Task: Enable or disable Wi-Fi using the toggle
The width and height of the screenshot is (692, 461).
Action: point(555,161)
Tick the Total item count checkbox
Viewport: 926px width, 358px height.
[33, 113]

===============

## What is expected:
Format every line of the records above as a JSON array of strings, with one string per line and no entries for blank lines.

## Task response:
[
  "Task: Enable or disable Wi-Fi using the toggle",
  "The width and height of the screenshot is (692, 461).",
  "Action: point(555,161)",
  "Tick the Total item count checkbox",
  "Viewport: 926px width, 358px height.",
  "[33, 113]"
]